Atop the knish I put some more of the cherry chutney. Atop the fish cake I put an apple relish. Below the whole ordeal I put a basil pistou.

That`s all folks...Sean Peltier

possible mobile abattoir to the south okanagan

So, my father was reading through this blog and came across Mr.ZZZZZ's little blog about the lack of a slaughter house in the south and an idea struck him.

There is a company in Fort St. John by the name of Gate to Plate Food Services (please click here to read about them). My dad went in to talk to them to see if they ever venture this far south. And guess what. They are totally open to the idea. They have already made trips to the interior of the province and are heading to Sydney BC in a month or so to slaughter a shwack of lamb.

They would obviously need quite a bit of notice and most likely a fair quantity of livestock to make it worth their while but, there mast be someone(wink wink Stanley) who can get the ball rolling on that one.

As they are the only operating mobile abattoir in the province it would mean a great deal to get one here to see if there is enough demand to start operating one full rime...don`t ya think.

get back to me with any ideas.

Thursday, June 24, 2010

More pork for the masses!

So today's feature is a lovely quadruplet of Pulled pork, morel & Little Quallicum 'Blue Claire' cheese perogies. Grilled Orin apple and shallot relish. Braising jus. Creme Fraiche. Arugula.

The perogie dough itself is a mixture of homemade yogurt, flour & seasoning.
The filling is braised pork shoulder, with morels that have been cooked off in shallots, garlic, white wine and grainy mustard. The 'Blue Claire' gives a really nice sweetness to the filling.

For the relish the apples were grilled off and diced, then reserved until the relish was complete. Only then are they mixed in. I do this to preserve the structural integrity of the apple. The Shallots are cooked until translucent, then mustard seeds were added and aloud to roast in the pan. Brown sugar is then added and cooked until almost caramelized. Apple cider and apple cider vinegar are added and then reduced by half at which point the apples are added. I then thickened the relish with cornstarch and season to taste. Once cooled I added herbs.

The Braising jus is simply the liquid that the pork shoulder was braised in. Once the pork has been removed the liquid is reduced to a desired consistency and then strained through a fine mesh strainer.

For the Creme fraiche. Add I tbsp of buttermilk to 1 cup of heavy cream and allow to ferment overnight in a clean jar with a cloth over top of the opening. Do not seal the jar. Once it has thickened you can refrigerate it for up to 30 days.

Make sure to blanch your perogies in boiling water until they float. Once they have cooled they are ready for pan frying.

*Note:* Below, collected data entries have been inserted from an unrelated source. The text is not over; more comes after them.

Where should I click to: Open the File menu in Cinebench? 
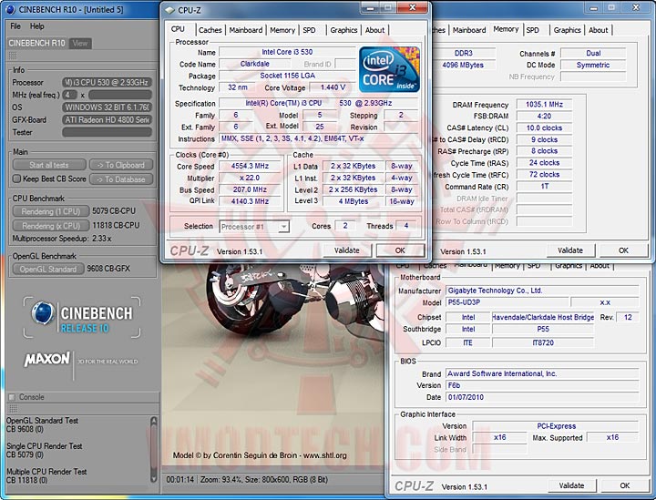pyautogui.click(x=15, y=26)
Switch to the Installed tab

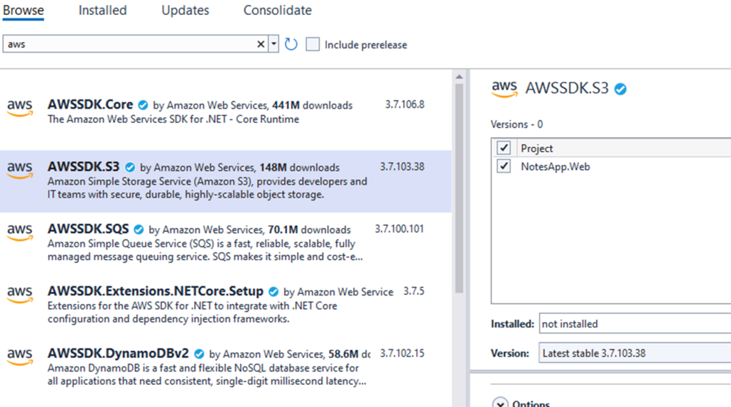[x=102, y=11]
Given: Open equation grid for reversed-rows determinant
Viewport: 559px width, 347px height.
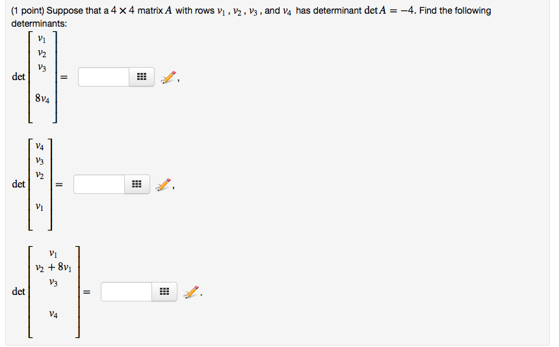Looking at the screenshot, I should click(137, 184).
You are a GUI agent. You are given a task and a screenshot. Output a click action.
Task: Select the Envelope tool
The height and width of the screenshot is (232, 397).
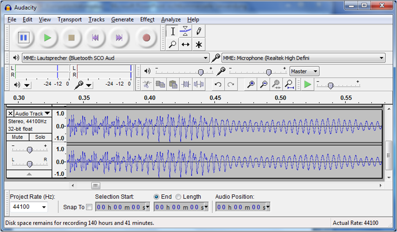185,31

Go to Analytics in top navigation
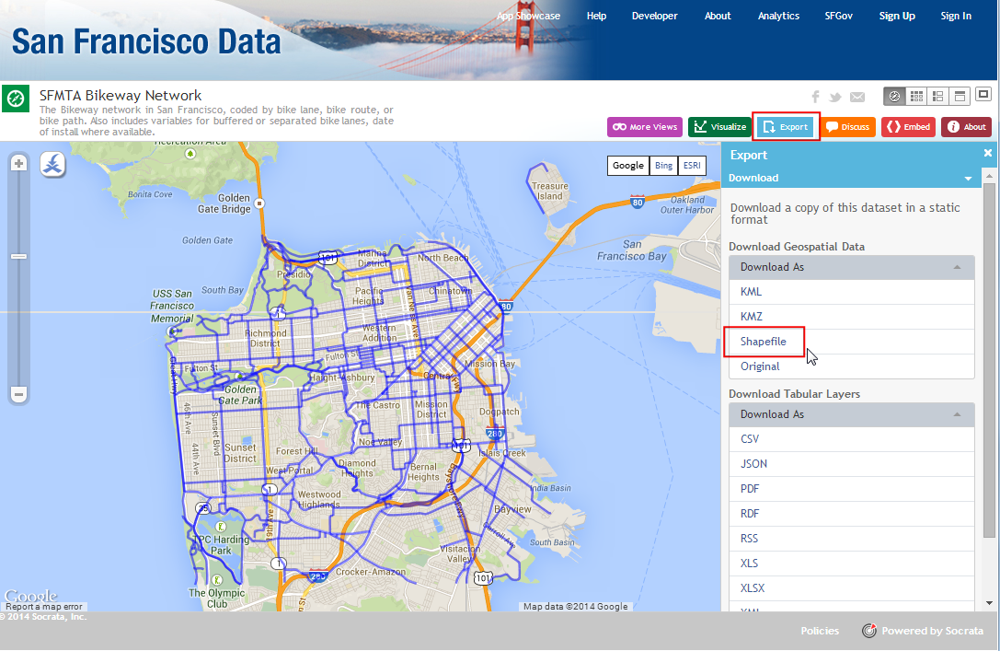tap(778, 16)
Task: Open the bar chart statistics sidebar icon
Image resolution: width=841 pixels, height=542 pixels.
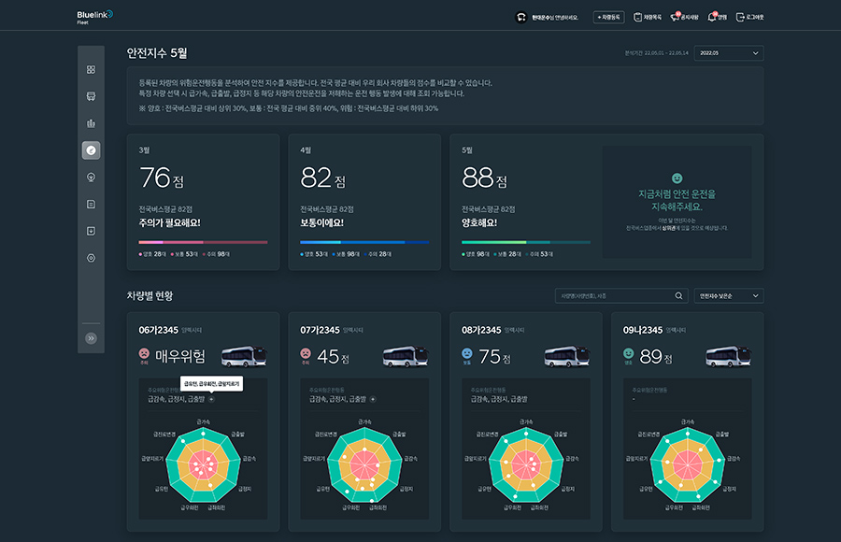Action: (x=91, y=122)
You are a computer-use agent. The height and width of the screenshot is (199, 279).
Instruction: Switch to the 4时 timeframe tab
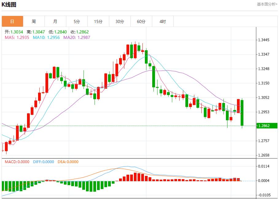(163, 21)
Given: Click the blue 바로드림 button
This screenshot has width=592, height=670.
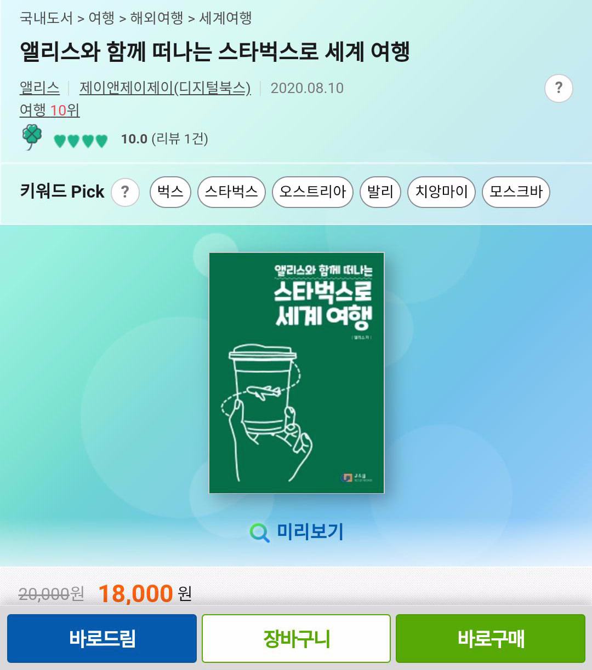Looking at the screenshot, I should (102, 638).
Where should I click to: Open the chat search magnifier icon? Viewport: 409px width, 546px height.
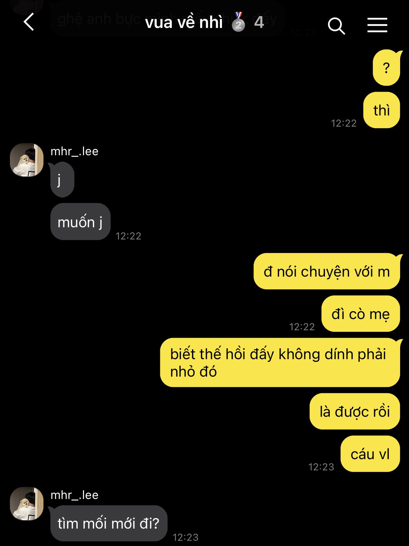tap(336, 26)
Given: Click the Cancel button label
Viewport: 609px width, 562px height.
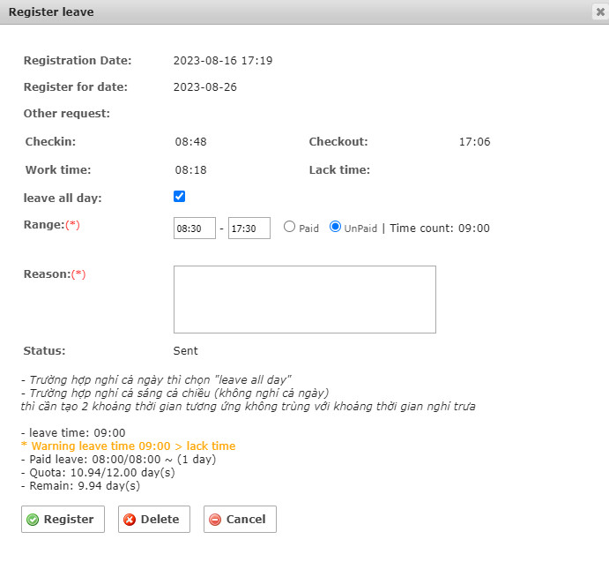Looking at the screenshot, I should pyautogui.click(x=246, y=520).
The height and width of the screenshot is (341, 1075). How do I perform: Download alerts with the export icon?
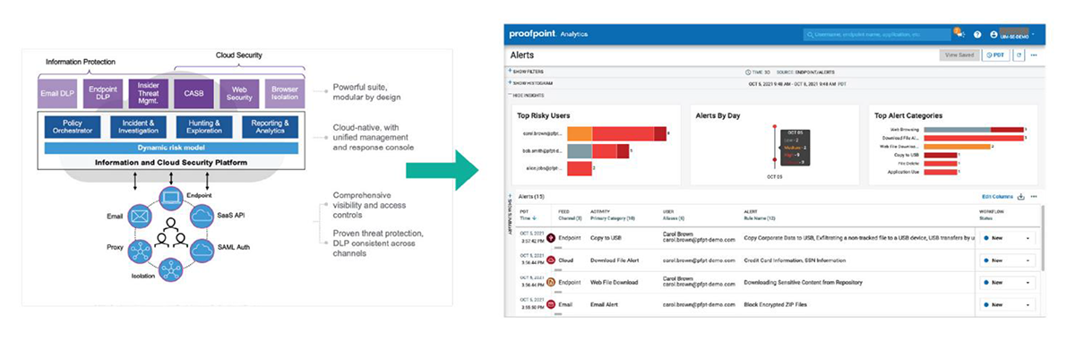coord(1021,196)
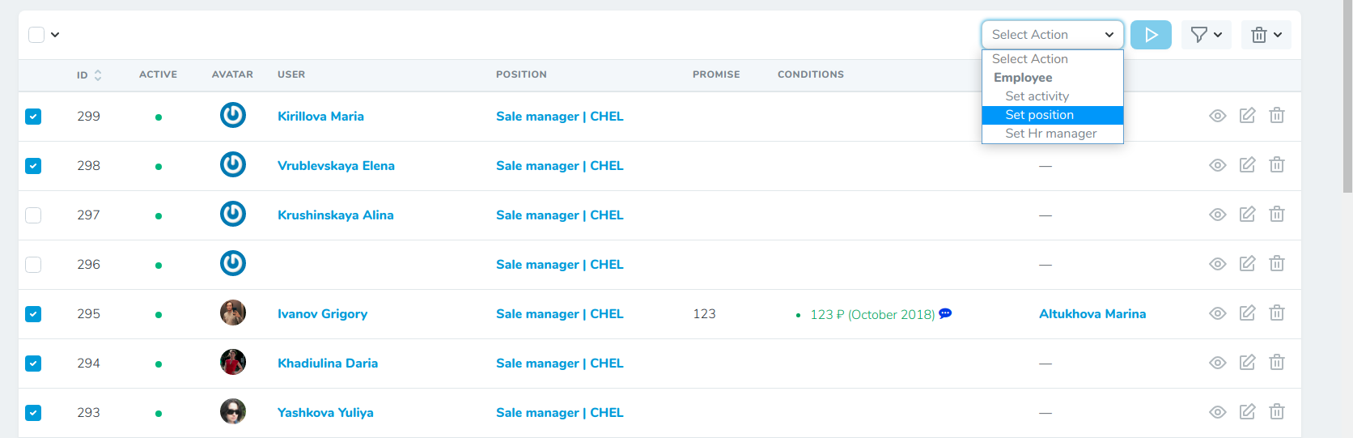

hope that you like. Sean Peltier

Wednesday, June 23, 2010

Food Safety is Important Children.

Oh, I know that it gets a little out of hand but Valid song non the less.

And here is another food related-ish song for all you to step with.

Oh and here is one that actually is related to food.


Tuesday, June 22, 2010

Strawberry Preserves

So it is Strawberry season here in the Okanagan valley once again, and like many places, the season for local berries is very short. I happen to like berries all year round. However, if your goal is to cut back on your consumption of G.M.O. berries from god knows where, or even if you don't want to buy organic strawberries all the way from California or some South American paradise then the only option is to preserve.

Preserving can seem like a daunting task. I know it felt like one for me when I first began to do it. Thankfully there have been great strides made in ice box technology over the last century which allows for the easiest method of preserving. Yes, I'm talking about the freezer. If you have the space in your freezer there is no better way to ensure that you are eating great local fruit all year round. If you are like me, you don't have the freezer space to really make storing up like a squirrel a viable option.

Yes there are other means of fruit preservation i.e. dehydration, but what I am going to talk about is canning. Simple once you get the hang of it. There are a few things that you must be very diligent about when you start to do home canning. If done improperly the results can be disastrous to your health as well as others who may consume contaminated products. Now, don't go getting all put off by this and give up entirely. When done properly, canning can be very rewarding for not only you, but others who will marvel in the joys of eating June strawberries in January. Instead of going through all the procedures on safe canning just click here to be magically whisked away to great advice on how to get the job done safely and effectively.

Shannon and I just picked up 16lbs of beautiful strawberries from one of the road side fruit stands just outside of Osoyoos. The strawberries were grown in Vernon. A bit of a ways away but Okanagan valley all the same.

We wanted to do a couple of things with them so that we can enjoy them later in the year and also give away come the holiday season, or as we like to do so often, barter when a like minded individual comes along.

We decided to do a straight up strawberry jam, a savory strawberry compote and a vinaigrette for supper. Pretty straight forward. For the jam just cook them in some sugar and pectin and your pretty much good to go.
First you'll need to trim off the stems.

Then wash them all thoroughly to ensure that all dirt and foreign matter is removed.

For the compote I just made a spiced strawberry gastrique,

blended it up, poured it over the fresh berries while hot into sterilized jars,

popped on the caps, boiled and that's about that.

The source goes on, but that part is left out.